__Data for review__
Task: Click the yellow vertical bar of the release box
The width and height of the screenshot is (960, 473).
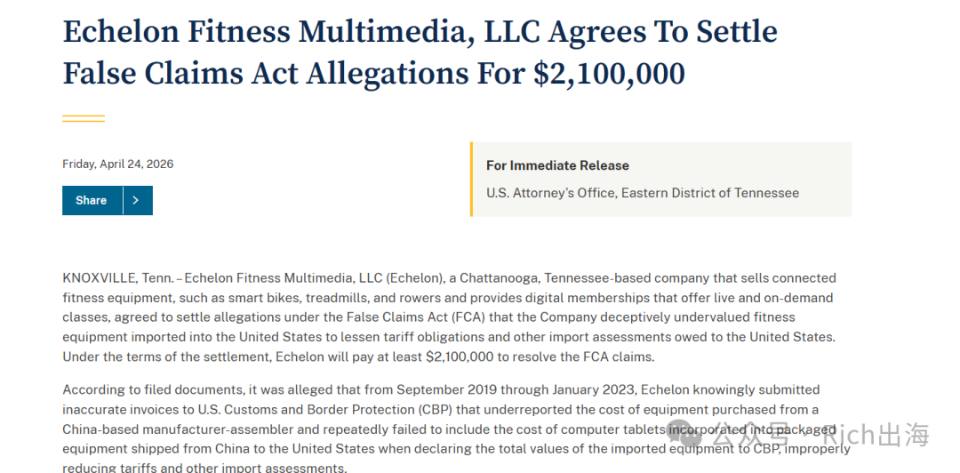Action: [x=471, y=179]
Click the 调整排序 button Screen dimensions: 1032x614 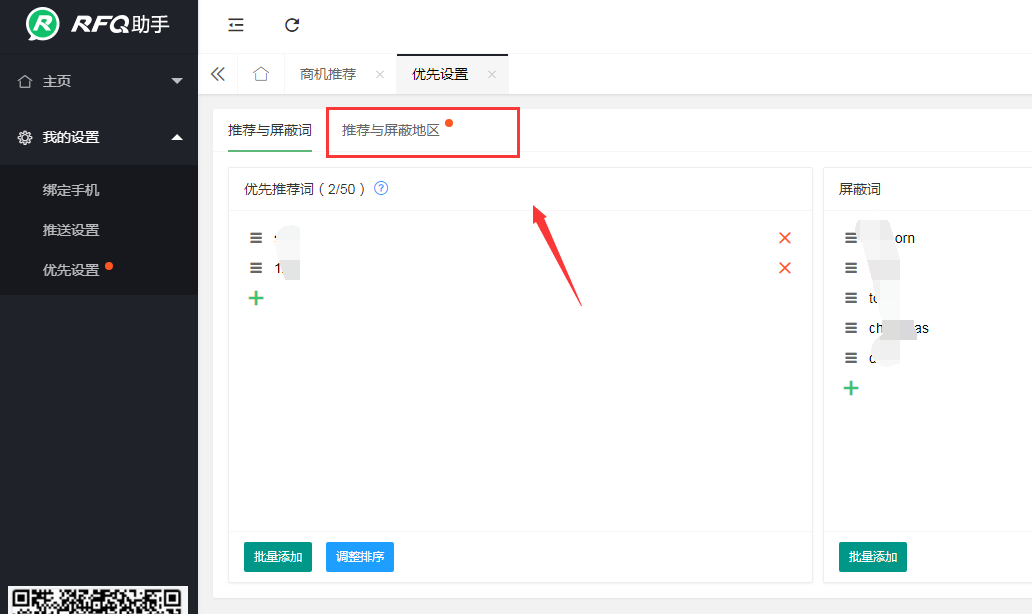[x=360, y=557]
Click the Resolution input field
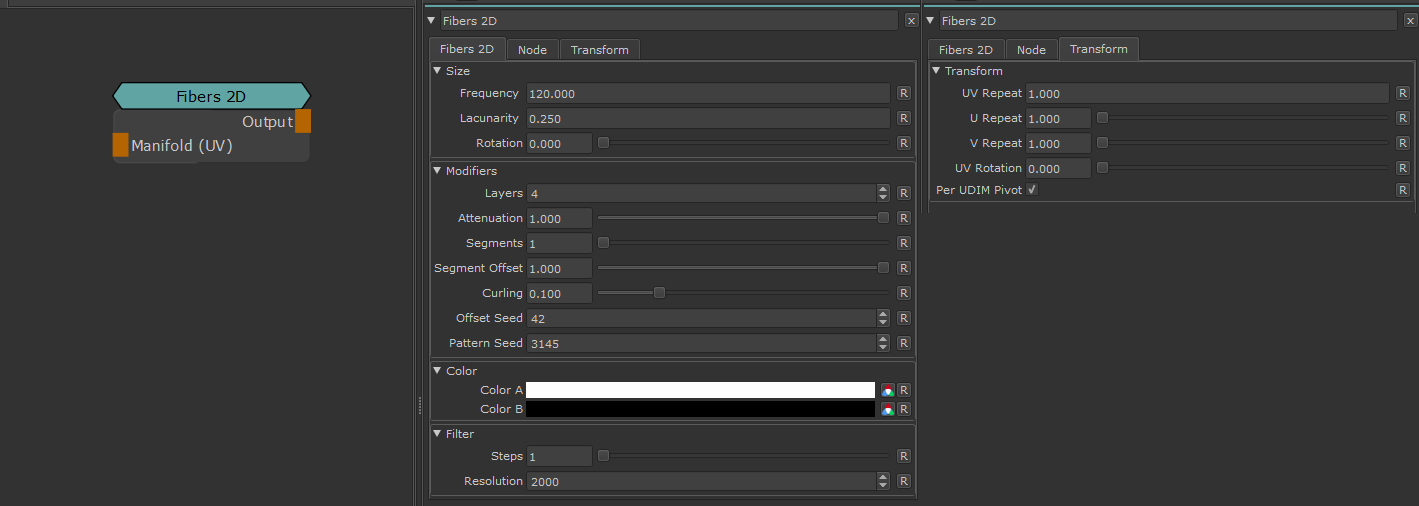Screen dimensions: 1419x506 click(700, 481)
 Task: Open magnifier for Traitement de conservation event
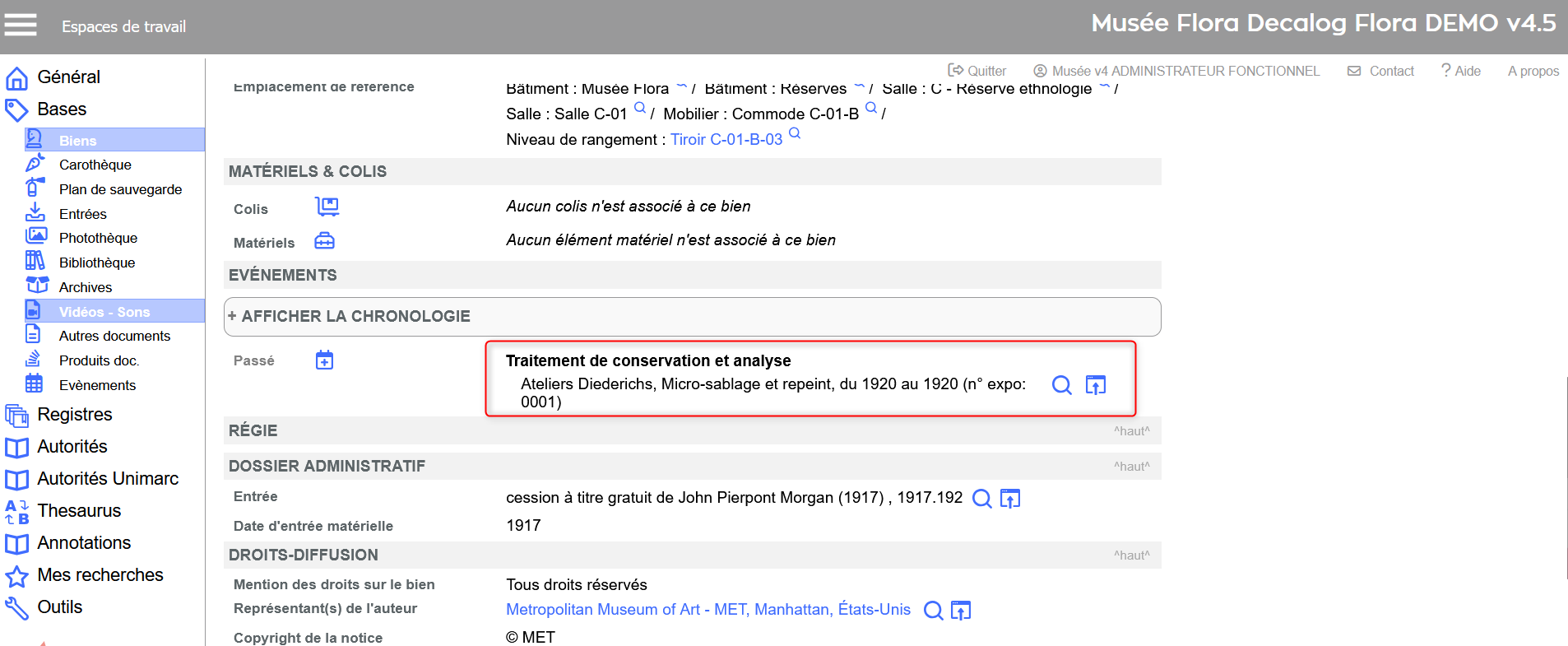click(x=1061, y=385)
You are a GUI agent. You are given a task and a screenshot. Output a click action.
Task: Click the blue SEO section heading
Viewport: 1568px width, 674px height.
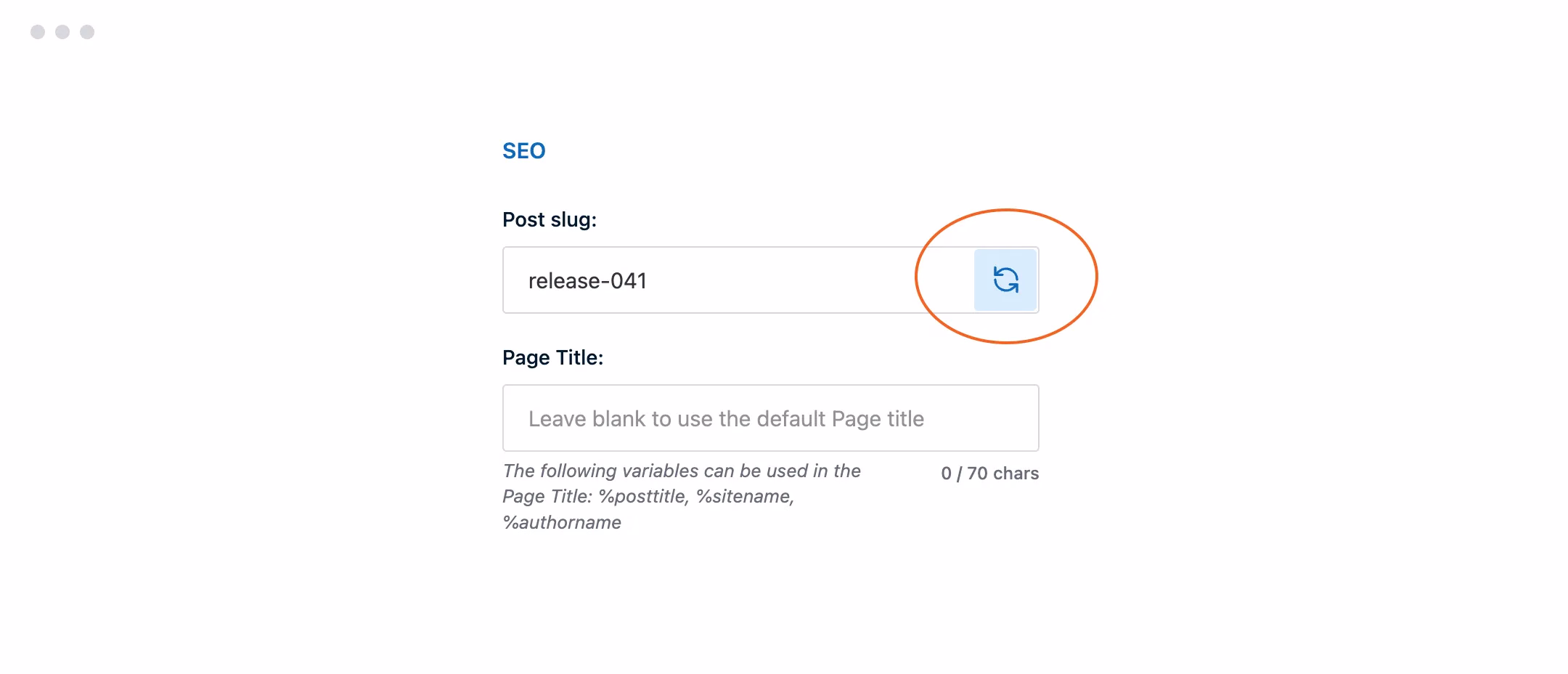click(523, 151)
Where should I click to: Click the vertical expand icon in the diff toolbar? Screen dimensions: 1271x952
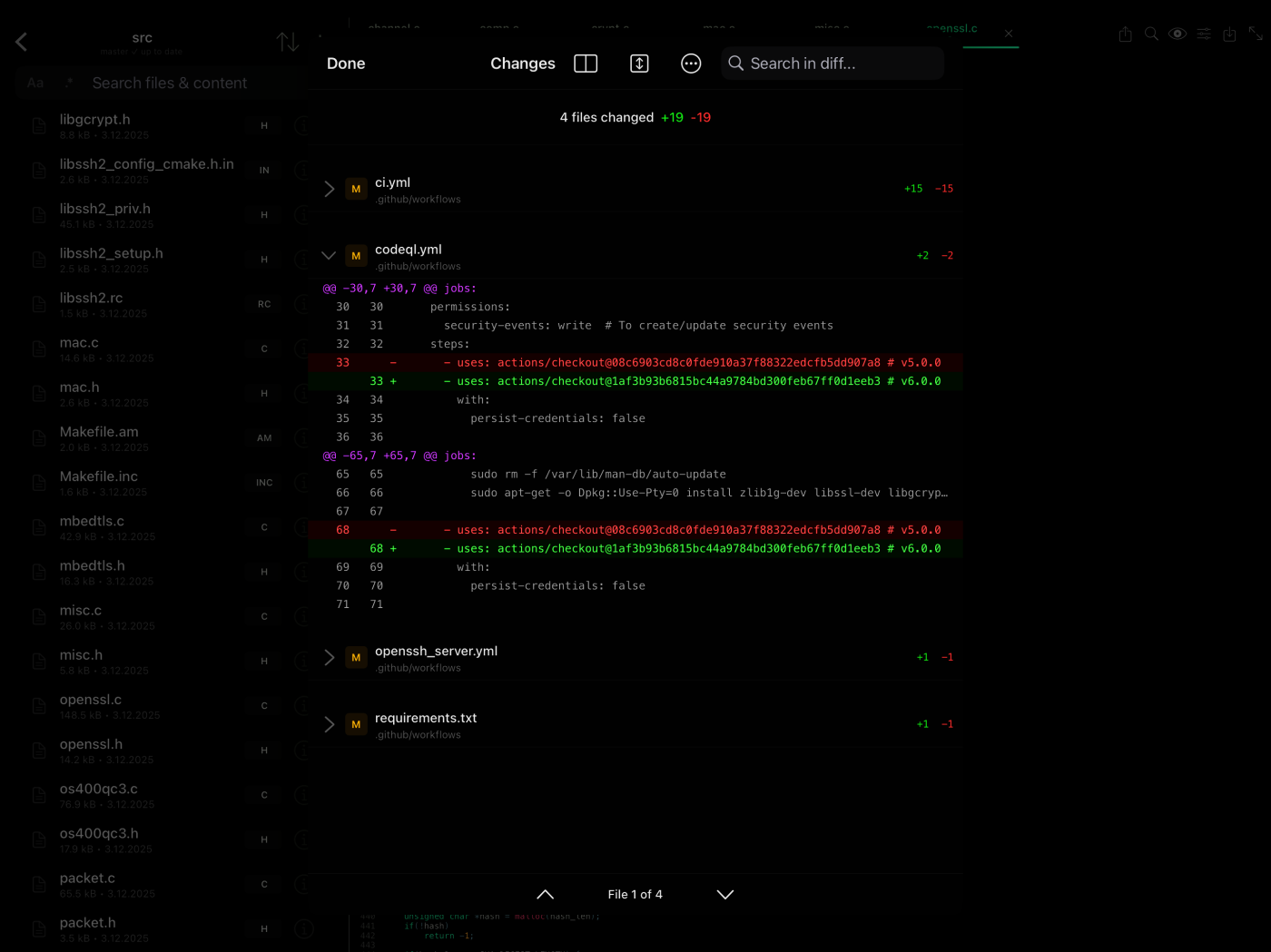pyautogui.click(x=639, y=64)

__Brief__
The copy should hold, exactly, the lines from the one containing "Task: Click the blue SEO section heading" to the final line of the listing above, with both ends present and no pictures.

__Answer for the task__
Task: Click the blue SEO section heading
Viewport: 1568px width, 674px height.
click(523, 151)
Where should I click to: Click the vertical expand icon in the diff toolbar? Screen dimensions: 1271x952
pyautogui.click(x=639, y=64)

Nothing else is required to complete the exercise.